=== Section Start ===

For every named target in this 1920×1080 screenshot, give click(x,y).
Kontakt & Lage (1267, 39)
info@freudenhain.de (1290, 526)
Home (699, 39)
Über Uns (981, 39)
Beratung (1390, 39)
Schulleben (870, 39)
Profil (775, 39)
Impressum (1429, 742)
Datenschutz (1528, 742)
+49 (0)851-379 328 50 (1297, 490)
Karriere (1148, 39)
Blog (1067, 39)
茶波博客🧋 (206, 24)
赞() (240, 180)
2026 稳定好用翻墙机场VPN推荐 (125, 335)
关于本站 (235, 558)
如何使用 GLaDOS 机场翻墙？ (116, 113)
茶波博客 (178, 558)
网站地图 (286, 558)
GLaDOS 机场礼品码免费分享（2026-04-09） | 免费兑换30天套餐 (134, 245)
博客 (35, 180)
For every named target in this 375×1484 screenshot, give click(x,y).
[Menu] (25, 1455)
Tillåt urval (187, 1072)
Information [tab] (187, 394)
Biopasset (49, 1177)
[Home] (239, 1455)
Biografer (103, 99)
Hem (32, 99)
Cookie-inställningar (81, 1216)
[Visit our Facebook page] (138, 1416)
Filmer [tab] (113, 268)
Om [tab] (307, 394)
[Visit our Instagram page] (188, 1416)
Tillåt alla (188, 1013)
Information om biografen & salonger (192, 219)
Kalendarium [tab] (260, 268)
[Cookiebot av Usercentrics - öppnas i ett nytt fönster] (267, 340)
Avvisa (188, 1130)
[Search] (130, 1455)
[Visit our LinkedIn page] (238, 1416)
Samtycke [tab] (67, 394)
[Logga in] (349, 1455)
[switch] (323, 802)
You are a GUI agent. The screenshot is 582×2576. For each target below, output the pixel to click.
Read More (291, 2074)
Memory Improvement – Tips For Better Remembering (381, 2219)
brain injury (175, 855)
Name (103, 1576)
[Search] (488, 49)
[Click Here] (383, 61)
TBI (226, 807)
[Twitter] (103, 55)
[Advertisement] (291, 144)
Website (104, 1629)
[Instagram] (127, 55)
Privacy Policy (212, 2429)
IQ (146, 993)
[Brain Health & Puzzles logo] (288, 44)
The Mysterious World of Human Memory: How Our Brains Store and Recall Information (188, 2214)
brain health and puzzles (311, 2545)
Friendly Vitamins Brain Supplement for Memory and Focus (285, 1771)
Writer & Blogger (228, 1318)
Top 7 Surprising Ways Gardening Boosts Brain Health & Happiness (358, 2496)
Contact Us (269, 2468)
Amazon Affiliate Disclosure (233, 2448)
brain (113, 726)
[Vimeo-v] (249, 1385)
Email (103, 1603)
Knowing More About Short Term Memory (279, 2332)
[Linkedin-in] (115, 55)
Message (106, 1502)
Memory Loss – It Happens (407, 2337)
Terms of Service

=== Section End ===

* [WHAT IS EXPECTED]
Please print exactly what appears from the first line of the data through the line with "Tillåt urval (187, 1072)", including both of those lines and nothing past them.

* [ANSWER SECTION]
For every named target in this 1920×1080 screenshot, give click(x,y).
Kontakt & Lage (1267, 39)
info@freudenhain.de (1290, 526)
Home (699, 39)
Über Uns (981, 39)
Beratung (1390, 39)
Schulleben (870, 39)
Profil (775, 39)
Impressum (1429, 742)
Datenschutz (1528, 742)
+49 (0)851-379 328 50 (1297, 490)
Karriere (1148, 39)
Blog (1067, 39)
茶波博客🧋 (206, 24)
赞() (240, 180)
2026 稳定好用翻墙机场VPN推荐 (125, 335)
关于本站 (235, 558)
如何使用 GLaDOS 机场翻墙？ (116, 113)
茶波博客 (178, 558)
网站地图 (286, 558)
GLaDOS 机场礼品码免费分享（2026-04-09） | 免费兑换30天套餐 (134, 245)
博客 (35, 180)
For every named target in this 375×1484 screenshot, give click(x,y).
[Menu] (25, 1455)
Tillåt urval (187, 1072)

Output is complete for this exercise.